Selon une étude de cohorte allemande menée sur plus de 1 600 patients, la prévalence des lésions kystiques pancréatiques, en population générale adulte, était estimée à 46 % (pour des lésions > 2 mm). Dans 93 % des cas, elles étaient infracentimétriques (1). Les TIPMP représenteraient plus de 80 % de l’ensemble de ces lésions. D’après une étude française en population générale adulte (2), la prévalence des TIPMP des canaux secondaires était de 7 %. Mais ce taux augmente avec l'âge et pourrait dépasser 10 % au-delà de 60 ans. Cela suppose que plusieurs centaines de milliers de Français sont porteurs d'une TIPMP.

Données fournies —
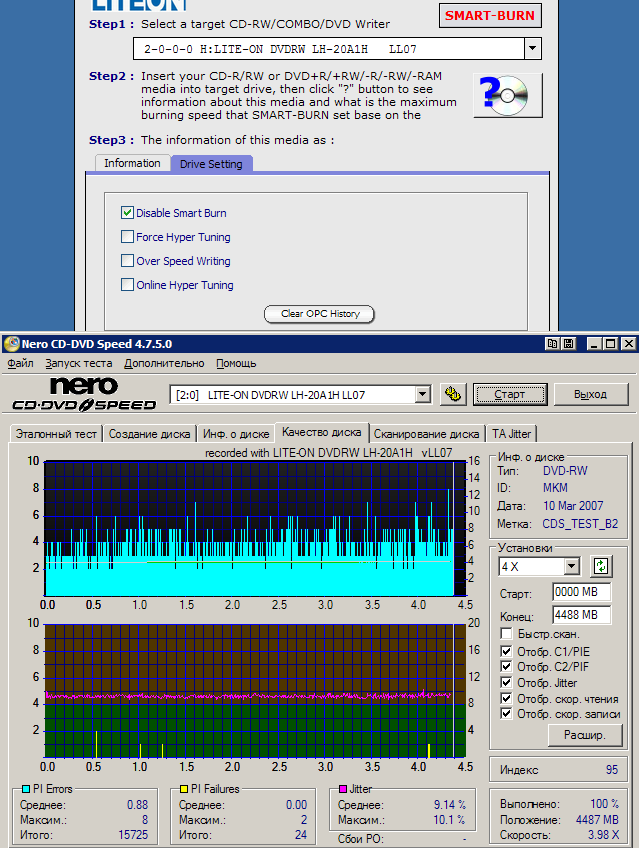Click the SMART-BURN logo
This screenshot has width=639, height=848.
(490, 15)
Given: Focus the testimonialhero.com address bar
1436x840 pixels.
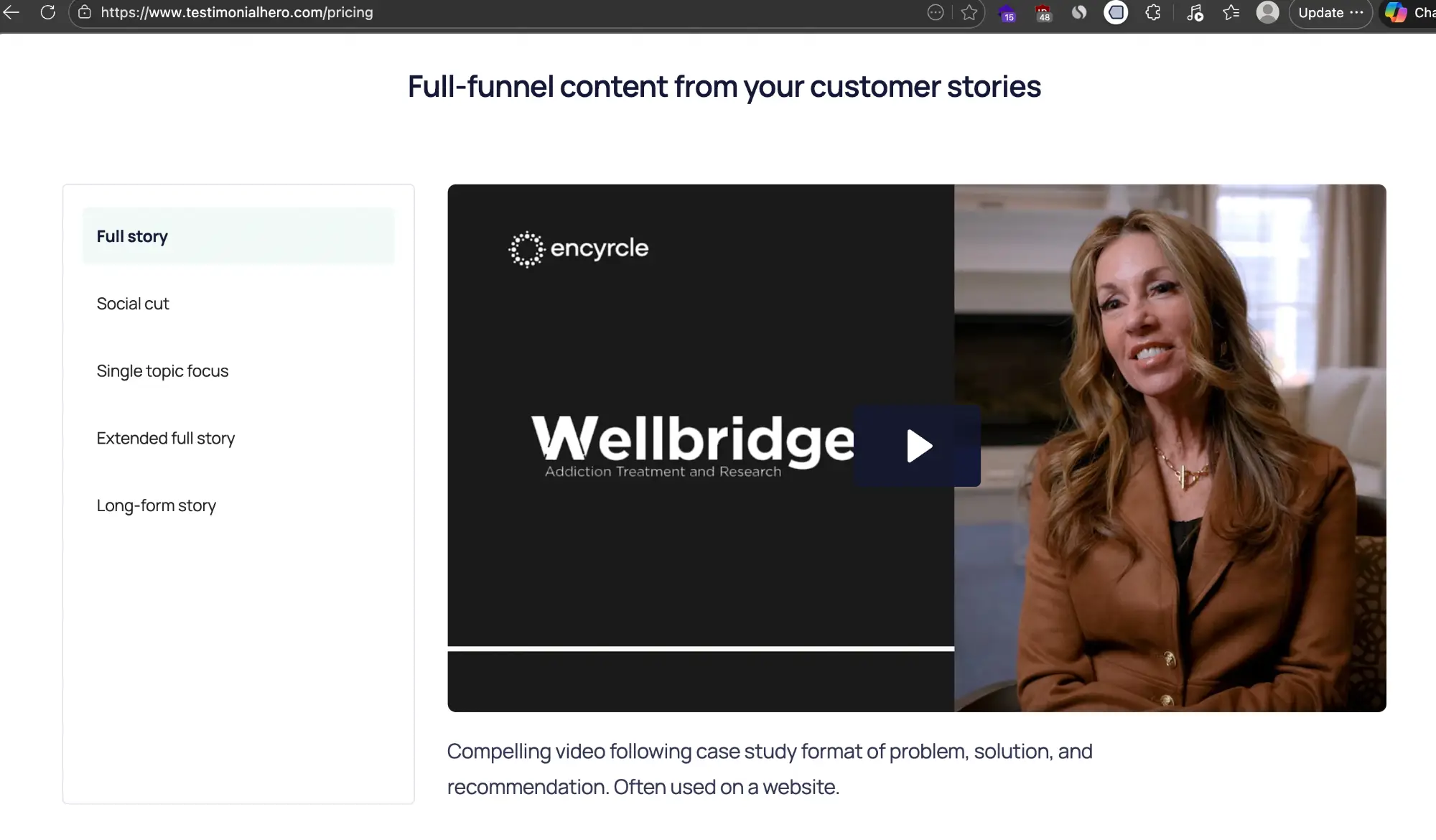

Consigne —
Prolongez le texte sur les lésions kystiques du pancréas en reprenant juste après sa dernière phrase.

Réponse —
Une faible évolutivité
Sachant que l’incidence du cancer du pancréas est estimée à 13 000 nouveaux cas par an en France et qu’environ 10 % des cancers se développent sur une lésion de TIPMP préexistante, on peut en déduire facilement que le risque de malignité des TIPMP est très bas. Une très faible partie des TIPMP deviendront des lésions évolutives et potentiellement invasives. Cependant, trois raisons principales nous obligent à proposer à tous les patients concernés une politique de surveillance : l’absence d’outils diagnostiques sensibles et spécifiques concernant le grade de dysplasie des lésions, le pronostic sombre du cancer du pancréas, et le manque de connaissances sur les facteurs de risque d’évolution vers une tumeur maligne. Ce suivi est coûteux, potentiellement invasif (en cas d’usage répété de l’échoendoscopie avec anesthésie générale) et imparfait (développement de cancer d’intervalle entre deux examens de surveillance).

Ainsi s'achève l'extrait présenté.